** AVAILABLE RECORDS follows **

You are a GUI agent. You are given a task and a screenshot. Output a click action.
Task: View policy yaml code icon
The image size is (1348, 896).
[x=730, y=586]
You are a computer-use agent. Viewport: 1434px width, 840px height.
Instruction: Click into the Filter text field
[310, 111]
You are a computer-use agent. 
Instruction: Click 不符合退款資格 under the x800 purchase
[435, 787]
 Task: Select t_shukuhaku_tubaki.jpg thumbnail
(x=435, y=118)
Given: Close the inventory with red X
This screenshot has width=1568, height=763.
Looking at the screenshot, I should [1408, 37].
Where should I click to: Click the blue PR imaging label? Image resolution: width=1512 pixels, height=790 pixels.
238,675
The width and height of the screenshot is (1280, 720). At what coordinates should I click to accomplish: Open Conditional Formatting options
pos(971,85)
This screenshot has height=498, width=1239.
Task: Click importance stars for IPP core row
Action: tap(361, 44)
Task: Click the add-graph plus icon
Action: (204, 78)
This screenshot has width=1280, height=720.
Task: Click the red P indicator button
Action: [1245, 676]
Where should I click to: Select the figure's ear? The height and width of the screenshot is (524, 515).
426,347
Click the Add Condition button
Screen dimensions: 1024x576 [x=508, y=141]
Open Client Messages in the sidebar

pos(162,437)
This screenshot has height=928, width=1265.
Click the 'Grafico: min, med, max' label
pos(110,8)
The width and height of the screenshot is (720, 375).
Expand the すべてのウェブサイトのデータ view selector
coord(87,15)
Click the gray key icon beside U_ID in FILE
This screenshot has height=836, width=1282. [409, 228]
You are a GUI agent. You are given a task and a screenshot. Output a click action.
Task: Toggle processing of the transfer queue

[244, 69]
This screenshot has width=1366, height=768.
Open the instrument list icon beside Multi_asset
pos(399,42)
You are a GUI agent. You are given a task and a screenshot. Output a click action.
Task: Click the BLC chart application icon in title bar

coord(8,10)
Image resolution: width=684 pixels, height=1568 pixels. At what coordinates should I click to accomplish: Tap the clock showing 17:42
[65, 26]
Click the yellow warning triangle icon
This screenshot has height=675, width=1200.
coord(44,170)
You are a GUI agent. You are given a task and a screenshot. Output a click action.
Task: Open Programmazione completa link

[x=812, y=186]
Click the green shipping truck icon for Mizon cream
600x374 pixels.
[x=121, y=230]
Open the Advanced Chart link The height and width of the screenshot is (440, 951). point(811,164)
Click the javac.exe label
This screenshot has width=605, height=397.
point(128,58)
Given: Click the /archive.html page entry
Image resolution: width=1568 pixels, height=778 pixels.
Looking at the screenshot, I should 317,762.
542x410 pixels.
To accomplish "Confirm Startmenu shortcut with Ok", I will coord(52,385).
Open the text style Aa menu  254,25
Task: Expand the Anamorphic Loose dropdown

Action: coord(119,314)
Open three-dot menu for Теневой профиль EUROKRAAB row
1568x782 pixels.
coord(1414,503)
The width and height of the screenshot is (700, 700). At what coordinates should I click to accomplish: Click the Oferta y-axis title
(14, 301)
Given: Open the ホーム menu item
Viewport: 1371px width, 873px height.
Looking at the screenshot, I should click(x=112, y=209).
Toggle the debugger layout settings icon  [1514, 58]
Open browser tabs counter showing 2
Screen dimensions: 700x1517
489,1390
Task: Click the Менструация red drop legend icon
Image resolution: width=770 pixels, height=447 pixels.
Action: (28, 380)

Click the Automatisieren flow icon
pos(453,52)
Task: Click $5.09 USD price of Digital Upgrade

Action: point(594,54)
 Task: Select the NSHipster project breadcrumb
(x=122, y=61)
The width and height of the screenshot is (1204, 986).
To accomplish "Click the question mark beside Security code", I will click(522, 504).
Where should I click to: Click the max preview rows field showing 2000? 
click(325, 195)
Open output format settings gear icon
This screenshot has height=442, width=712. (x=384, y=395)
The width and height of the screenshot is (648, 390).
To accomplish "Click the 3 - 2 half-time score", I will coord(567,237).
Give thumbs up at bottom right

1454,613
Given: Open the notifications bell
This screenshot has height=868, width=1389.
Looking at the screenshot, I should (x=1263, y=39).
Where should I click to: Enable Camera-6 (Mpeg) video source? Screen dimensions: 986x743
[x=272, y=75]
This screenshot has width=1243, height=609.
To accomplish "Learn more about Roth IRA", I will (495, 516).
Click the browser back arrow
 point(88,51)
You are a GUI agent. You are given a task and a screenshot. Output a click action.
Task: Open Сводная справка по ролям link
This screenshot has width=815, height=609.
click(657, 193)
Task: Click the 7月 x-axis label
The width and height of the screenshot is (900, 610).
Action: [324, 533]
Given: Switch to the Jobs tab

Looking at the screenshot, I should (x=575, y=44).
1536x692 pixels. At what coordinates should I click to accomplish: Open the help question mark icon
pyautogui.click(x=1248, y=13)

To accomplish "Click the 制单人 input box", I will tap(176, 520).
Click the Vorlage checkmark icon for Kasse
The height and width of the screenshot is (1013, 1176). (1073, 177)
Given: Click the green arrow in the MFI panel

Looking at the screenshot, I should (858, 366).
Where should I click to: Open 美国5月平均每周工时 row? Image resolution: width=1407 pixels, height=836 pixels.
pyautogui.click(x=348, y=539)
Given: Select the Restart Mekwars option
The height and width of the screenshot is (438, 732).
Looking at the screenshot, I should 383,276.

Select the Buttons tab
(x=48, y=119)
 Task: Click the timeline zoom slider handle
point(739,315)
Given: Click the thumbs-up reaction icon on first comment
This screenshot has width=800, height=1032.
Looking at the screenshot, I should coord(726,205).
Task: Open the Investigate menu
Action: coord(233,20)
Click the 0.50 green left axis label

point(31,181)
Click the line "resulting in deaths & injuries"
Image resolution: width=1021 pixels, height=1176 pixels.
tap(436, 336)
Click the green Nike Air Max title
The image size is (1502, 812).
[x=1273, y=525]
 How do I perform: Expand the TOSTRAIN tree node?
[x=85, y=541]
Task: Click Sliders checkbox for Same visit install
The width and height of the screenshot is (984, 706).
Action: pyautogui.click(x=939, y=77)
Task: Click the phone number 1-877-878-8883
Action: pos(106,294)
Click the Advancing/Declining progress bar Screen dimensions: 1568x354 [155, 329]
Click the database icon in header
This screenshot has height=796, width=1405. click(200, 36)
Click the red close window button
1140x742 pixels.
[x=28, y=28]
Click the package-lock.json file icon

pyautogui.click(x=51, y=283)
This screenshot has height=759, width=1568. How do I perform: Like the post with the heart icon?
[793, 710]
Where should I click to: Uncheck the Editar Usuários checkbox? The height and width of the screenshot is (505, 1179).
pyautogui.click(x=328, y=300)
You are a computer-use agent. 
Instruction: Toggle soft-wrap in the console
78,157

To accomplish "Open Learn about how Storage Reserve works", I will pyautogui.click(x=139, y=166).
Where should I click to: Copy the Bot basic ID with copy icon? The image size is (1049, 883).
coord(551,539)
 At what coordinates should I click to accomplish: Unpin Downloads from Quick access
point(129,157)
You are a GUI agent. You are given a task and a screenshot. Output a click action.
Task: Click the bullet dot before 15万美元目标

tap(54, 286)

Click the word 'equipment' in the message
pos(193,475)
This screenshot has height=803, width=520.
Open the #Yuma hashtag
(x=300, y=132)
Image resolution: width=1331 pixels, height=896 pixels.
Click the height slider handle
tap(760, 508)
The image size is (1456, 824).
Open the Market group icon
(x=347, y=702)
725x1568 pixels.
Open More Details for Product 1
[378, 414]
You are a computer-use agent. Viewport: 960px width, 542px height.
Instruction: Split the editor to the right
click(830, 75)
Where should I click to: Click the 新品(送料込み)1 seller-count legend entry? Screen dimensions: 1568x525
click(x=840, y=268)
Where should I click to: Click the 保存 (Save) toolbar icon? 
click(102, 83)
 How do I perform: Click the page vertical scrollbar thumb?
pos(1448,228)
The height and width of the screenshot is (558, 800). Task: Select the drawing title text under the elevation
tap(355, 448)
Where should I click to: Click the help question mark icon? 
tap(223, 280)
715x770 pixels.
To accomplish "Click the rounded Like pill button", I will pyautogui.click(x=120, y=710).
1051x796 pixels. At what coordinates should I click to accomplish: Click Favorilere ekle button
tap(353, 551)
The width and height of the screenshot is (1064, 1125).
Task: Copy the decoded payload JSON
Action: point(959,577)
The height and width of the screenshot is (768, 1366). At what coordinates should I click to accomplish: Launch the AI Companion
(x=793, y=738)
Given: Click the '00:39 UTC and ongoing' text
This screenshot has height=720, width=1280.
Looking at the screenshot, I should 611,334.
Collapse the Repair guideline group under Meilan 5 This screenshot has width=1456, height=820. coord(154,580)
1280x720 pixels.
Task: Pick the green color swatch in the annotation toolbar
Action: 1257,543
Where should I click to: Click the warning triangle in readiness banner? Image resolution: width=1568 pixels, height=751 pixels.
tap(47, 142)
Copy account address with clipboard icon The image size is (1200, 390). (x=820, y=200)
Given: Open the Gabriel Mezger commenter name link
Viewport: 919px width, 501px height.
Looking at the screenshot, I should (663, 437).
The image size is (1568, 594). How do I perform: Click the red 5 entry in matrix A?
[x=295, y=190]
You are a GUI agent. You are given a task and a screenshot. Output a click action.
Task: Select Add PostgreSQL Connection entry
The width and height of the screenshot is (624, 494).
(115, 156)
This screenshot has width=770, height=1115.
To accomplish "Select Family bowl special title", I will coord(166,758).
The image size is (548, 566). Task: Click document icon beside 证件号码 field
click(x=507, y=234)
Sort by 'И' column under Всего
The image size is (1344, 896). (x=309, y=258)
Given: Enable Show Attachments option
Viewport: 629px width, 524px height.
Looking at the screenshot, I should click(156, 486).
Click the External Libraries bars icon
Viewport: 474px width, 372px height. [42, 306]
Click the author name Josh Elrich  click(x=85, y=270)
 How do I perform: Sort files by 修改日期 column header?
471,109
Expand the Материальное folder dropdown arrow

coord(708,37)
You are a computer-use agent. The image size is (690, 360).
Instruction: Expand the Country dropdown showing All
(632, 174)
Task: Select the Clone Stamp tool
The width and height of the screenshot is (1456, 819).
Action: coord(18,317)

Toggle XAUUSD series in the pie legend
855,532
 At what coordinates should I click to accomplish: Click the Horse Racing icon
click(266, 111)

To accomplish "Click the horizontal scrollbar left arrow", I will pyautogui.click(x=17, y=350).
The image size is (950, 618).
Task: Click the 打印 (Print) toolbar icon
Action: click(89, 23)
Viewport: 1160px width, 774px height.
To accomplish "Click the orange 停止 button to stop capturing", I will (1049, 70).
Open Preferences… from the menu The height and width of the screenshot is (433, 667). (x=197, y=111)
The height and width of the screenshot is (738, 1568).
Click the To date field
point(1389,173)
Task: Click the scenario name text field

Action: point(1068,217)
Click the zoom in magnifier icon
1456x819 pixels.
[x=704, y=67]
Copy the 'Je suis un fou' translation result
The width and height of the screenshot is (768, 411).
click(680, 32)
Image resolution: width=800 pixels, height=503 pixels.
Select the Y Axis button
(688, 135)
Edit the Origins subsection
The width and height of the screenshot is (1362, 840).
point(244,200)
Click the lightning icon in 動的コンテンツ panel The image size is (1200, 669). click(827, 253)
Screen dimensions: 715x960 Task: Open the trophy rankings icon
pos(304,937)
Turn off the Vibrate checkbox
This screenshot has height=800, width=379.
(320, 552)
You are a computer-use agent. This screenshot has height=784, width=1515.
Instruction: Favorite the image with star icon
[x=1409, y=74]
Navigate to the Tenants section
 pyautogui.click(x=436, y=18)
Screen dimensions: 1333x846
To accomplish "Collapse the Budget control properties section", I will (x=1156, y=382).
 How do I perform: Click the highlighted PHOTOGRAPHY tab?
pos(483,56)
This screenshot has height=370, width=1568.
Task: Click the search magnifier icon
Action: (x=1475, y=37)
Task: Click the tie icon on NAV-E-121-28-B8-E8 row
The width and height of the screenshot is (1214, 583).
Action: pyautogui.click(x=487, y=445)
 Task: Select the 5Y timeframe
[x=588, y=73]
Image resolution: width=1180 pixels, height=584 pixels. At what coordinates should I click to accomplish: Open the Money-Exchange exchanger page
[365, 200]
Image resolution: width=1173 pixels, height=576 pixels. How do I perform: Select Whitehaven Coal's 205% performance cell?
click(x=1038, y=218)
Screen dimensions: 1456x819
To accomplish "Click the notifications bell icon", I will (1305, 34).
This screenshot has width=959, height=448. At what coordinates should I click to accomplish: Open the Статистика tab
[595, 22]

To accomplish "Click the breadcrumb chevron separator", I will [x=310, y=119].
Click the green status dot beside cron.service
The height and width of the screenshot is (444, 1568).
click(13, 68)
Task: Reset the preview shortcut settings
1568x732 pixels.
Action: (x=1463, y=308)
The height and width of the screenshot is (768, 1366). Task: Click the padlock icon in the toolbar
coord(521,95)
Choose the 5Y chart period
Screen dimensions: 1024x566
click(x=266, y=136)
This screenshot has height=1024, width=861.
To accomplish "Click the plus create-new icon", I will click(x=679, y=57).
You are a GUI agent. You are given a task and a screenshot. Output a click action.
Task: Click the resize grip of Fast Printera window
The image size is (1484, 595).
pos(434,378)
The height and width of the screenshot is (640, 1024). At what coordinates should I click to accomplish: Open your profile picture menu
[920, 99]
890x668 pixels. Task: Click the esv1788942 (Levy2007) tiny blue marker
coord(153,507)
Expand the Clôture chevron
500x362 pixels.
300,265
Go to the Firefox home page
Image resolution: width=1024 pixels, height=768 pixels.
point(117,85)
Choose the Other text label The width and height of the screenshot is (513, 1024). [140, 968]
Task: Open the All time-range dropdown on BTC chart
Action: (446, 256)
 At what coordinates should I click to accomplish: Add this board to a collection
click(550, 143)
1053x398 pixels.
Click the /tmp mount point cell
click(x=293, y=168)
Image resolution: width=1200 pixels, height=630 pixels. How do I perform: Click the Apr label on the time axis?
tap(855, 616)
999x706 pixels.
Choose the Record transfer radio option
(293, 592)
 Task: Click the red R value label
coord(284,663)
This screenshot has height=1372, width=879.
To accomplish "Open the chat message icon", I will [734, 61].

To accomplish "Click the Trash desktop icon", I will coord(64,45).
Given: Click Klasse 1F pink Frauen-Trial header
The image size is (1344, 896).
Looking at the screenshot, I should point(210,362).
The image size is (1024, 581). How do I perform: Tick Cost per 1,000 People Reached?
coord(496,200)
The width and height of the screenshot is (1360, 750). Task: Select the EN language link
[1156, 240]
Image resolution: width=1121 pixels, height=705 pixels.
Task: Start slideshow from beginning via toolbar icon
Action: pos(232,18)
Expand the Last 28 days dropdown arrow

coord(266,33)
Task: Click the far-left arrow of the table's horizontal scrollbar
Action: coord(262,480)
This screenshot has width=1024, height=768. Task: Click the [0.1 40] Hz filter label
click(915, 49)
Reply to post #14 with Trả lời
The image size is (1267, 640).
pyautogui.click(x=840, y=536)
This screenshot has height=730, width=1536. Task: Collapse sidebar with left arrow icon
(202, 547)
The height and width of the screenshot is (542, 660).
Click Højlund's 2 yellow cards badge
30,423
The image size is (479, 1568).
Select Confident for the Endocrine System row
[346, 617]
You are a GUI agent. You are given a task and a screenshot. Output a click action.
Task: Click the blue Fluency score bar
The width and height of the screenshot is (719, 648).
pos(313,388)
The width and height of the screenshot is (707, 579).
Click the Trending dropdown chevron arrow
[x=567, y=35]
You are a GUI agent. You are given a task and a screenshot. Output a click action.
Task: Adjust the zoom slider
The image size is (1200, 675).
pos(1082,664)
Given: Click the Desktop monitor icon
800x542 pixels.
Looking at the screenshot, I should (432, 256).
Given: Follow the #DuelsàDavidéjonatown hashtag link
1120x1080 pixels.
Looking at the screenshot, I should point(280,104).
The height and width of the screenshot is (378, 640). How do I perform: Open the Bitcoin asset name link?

** End of AVAILABLE RECORDS **

TASK DETAILS => Each line above from the one with "Task: Select the Clone Stamp tool" up to and including the one with "Click the lightning" must be set down exactly, and no line outside that span may appear.

ANSWER BOX =>
Task: Select the Clone Stamp tool
The width and height of the screenshot is (1456, 819).
Action: coord(18,317)

Toggle XAUUSD series in the pie legend
855,532
 At what coordinates should I click to accomplish: Click the Horse Racing icon
click(266, 111)

To accomplish "Click the horizontal scrollbar left arrow", I will pyautogui.click(x=17, y=350).
The image size is (950, 618).
Task: Click the 打印 (Print) toolbar icon
Action: click(89, 23)
Viewport: 1160px width, 774px height.
To accomplish "Click the orange 停止 button to stop capturing", I will (1049, 70).
Open Preferences… from the menu The height and width of the screenshot is (433, 667). (x=197, y=111)
The height and width of the screenshot is (738, 1568).
Click the To date field
point(1389,173)
Task: Click the scenario name text field

Action: point(1068,217)
Click the zoom in magnifier icon
1456x819 pixels.
[x=704, y=67]
Copy the 'Je suis un fou' translation result
The width and height of the screenshot is (768, 411).
click(680, 32)
Image resolution: width=800 pixels, height=503 pixels.
Select the Y Axis button
(688, 135)
Edit the Origins subsection
The width and height of the screenshot is (1362, 840).
point(244,200)
Click the lightning icon in 動的コンテンツ panel The image size is (1200, 669). click(827, 253)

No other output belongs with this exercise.